The labour union federation is the only one 'flabbergasted' at the IMF saying inflexible labour laws in South Africa are hampering economic growth.
Labour union federation Cosatu claimed to be "flabbergasted" by the International Monetary Fund's (IMF's) report on South Africa, which notes "inflexible" labour legislation as one of the problems South Africa has to deal with if it is to grow economically and thereby deal with poverty and unemployment. Cosatu should not be so easily flabbergasted: this is the kind of thing everyone (except Cosatu) has been saying for a while.
Nobody's saying South Africa should have a free-for-all of a labour market, but labour needs to take cognisance of the problems cited by business – problems that led to the recent decision by BMW, for one, to reconsider its operations here. Simply to lambast such concerns as "blackmail" and shrug them off, as unionists did this week, is inadequate.
Besides – as we report in Mail & Guardian Business – wages were only one aspect of the report's take on South Africa's situation. It also spoke about competitiveness, productivity, and the difficulties faced by small and medium-sized start-ups, noting that new employment is most likely to come from such enterprises.
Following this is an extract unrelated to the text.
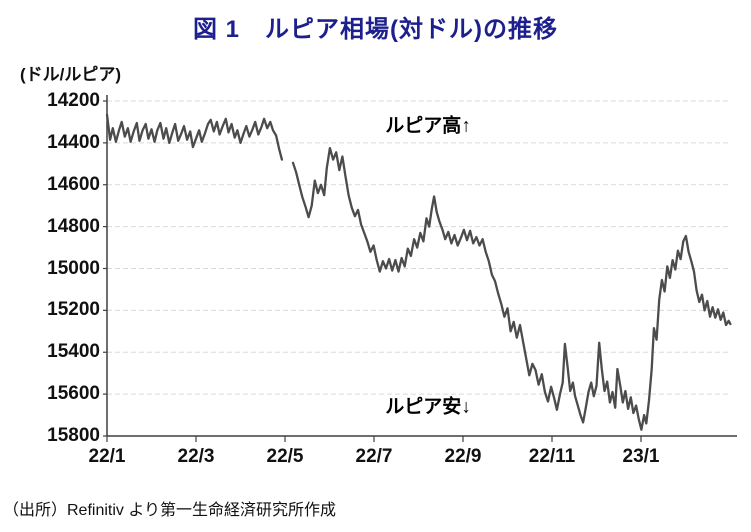 The width and height of the screenshot is (751, 532). Describe the element at coordinates (107, 456) in the screenshot. I see `x-tick-label: 22/1` at that location.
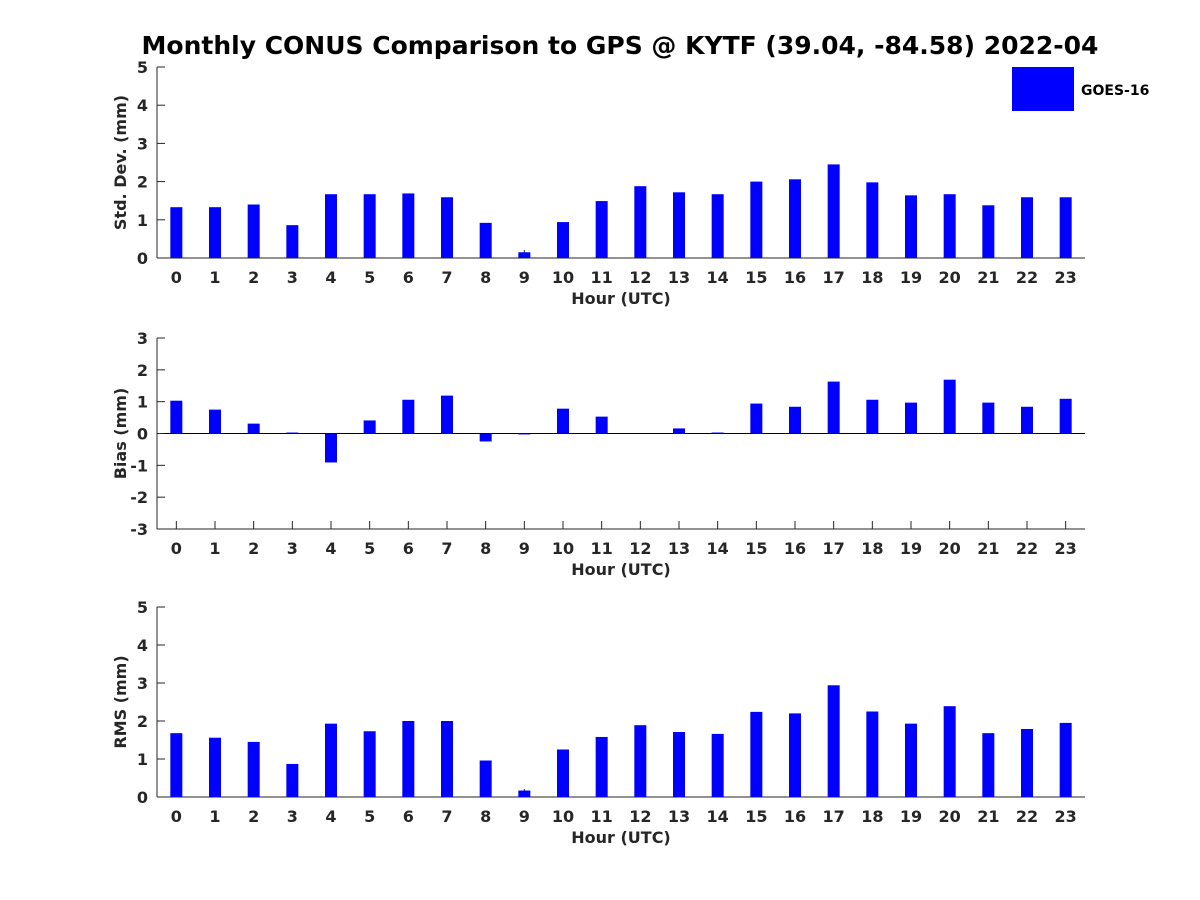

It broadly endorsed the state's National Development Plan (NDP), which is something we desperately need to get on with – it may have flaws, but it's the best plan we've had so far, and it's more convincing than Cosatu's repeated call for "wage-led growth" and "strategic" nationalisation.
Cosatu is also very knee-jerk in its response to the IMF, refighting ancient battles over "structural adjustment" and the like. Can it really not see a difference between that body, which it calls "rabidly capitalist", and the neo-Keynesian NDP? Or between "neoliberalism" and South Africa's large welfare state? Is it really taking "actually existing" economic conditions into account, or is its analysis purely self-interested?